> _Task description_
Copy out the passage about John and Ahmad's seashell gift verbatim, in its entirety.

For the wages of sin is death; but the gift of God is eternal life through Jesus Christ our Lord.  Romans 6:23 KJV

John was worried.

He was familiar with the many bright and creative students in the mission school where he taught. He also knew how their poor families struggled to keep their children in school. He was particularly worried about one of them: a dedicated student named Ahmad, a new believer. The gospel message was a part of the curriculum, and John had encouraged Ahmad to trust Christ. 

So, why the worry? The local culture stressed gratitude and respect for teachers. Because Christmas was soon, John feared Ahmad might overreach.

As John’s students lined up to present their gifts on the day before the holiday break, Ahmad approached him with a translucent seashell. John knew these unique shells were found only on a distant beach and were expensive, so he reasoned that Ahmad had probably walked far to find it. 

“Thank you, Ahmad,” John said. “It’s beautiful. You must have traveled a long way to get it.” 

Ahmad said softly, “The long walk is a part of the gift.”

> _Stored records_

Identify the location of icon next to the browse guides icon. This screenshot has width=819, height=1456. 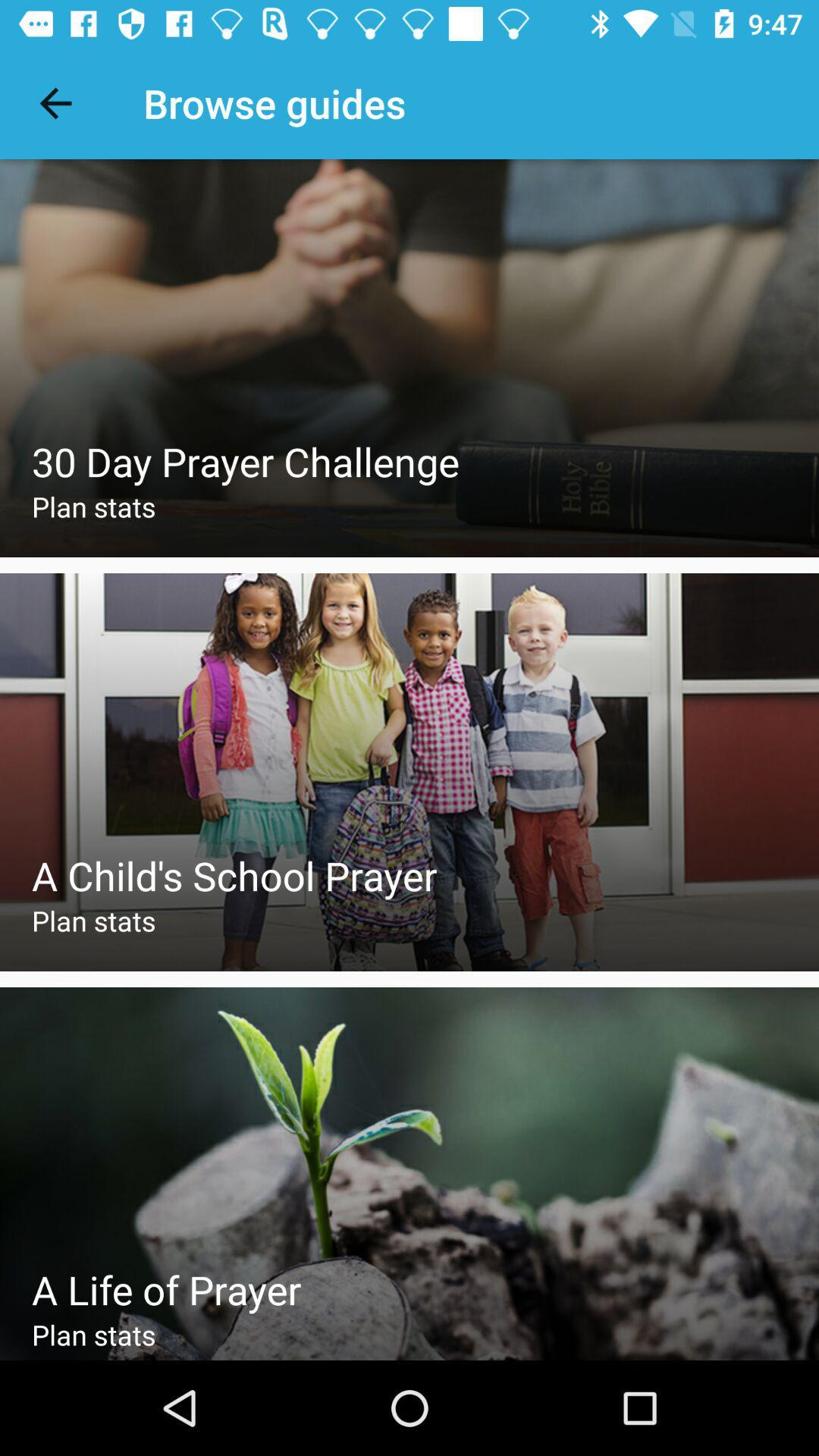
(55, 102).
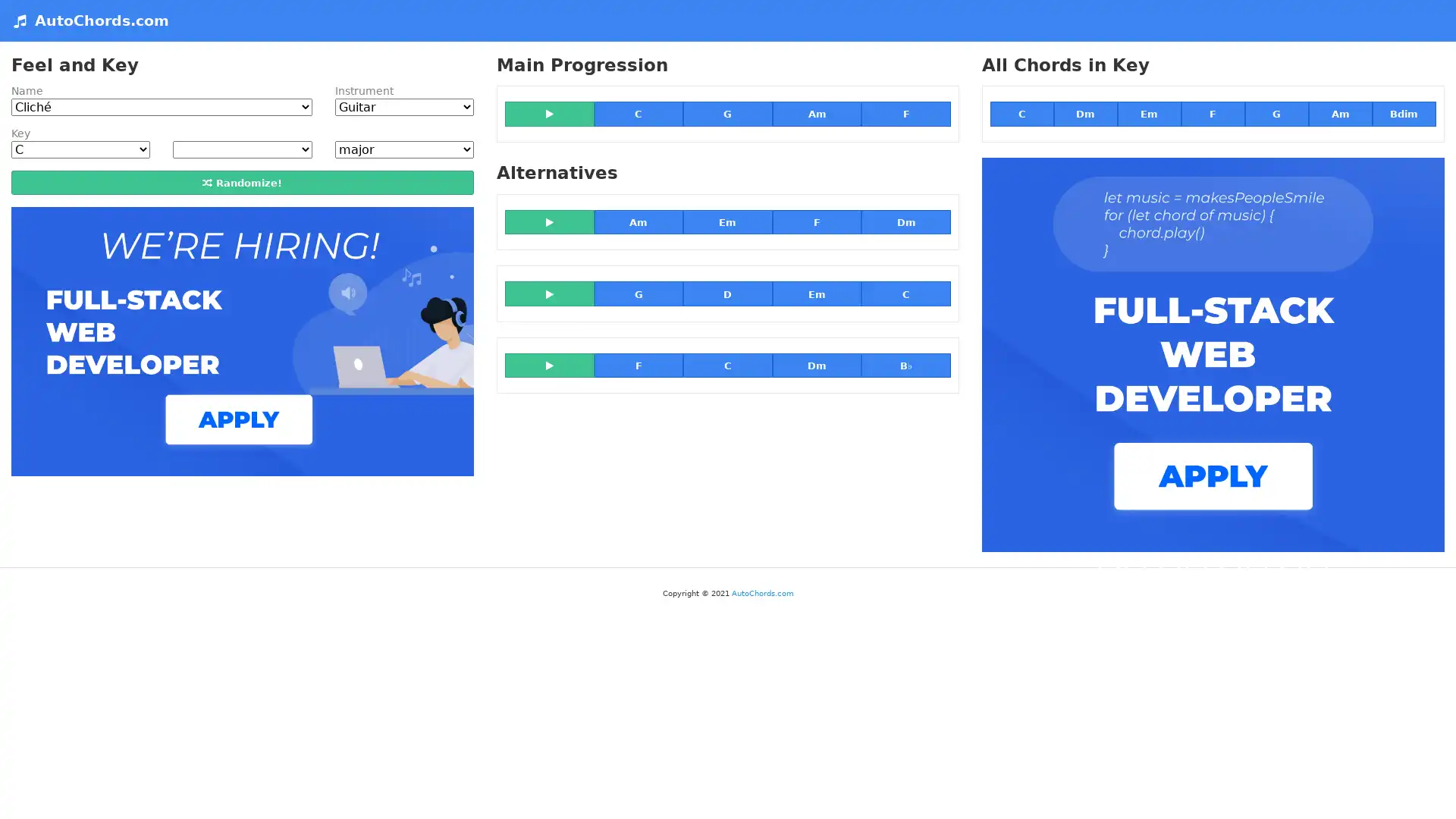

* * *

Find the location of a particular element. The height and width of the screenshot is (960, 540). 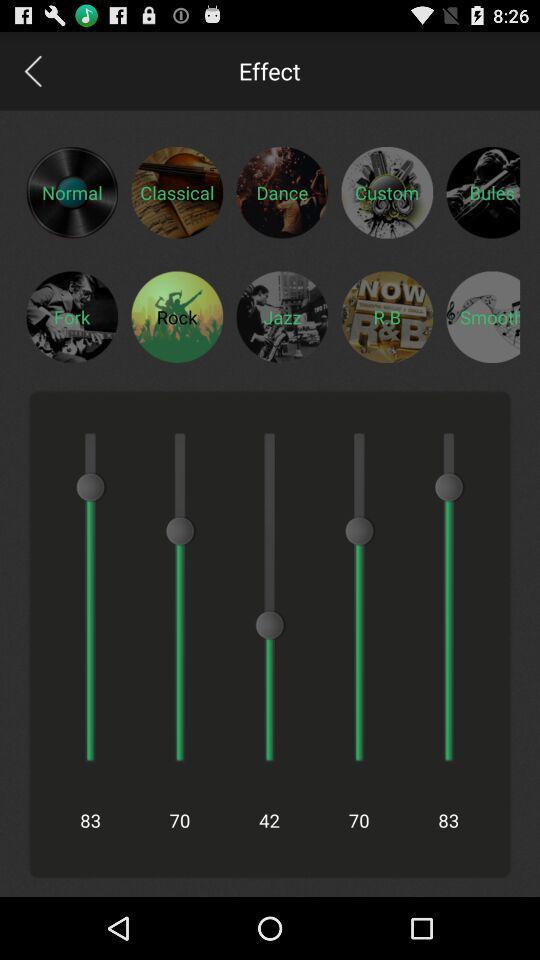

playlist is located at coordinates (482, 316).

> _Right answer_
For the wages of sin is death; but the gift of God is eternal life through Jesus Christ our Lord.  Romans 6:23 KJV

John was worried.

He was familiar with the many bright and creative students in the mission school where he taught. He also knew how their poor families struggled to keep their children in school. He was particularly worried about one of them: a dedicated student named Ahmad, a new believer. The gospel message was a part of the curriculum, and John had encouraged Ahmad to trust Christ. 

So, why the worry? The local culture stressed gratitude and respect for teachers. Because Christmas was soon, John feared Ahmad might overreach.

As John’s students lined up to present their gifts on the day before the holiday break, Ahmad approached him with a translucent seashell. John knew these unique shells were found only on a distant beach and were expensive, so he reasoned that Ahmad had probably walked far to find it. 

“Thank you, Ahmad,” John said. “It’s beautiful. You must have traveled a long way to get it.” 

Ahmad said softly, “The long walk is a part of the gift.”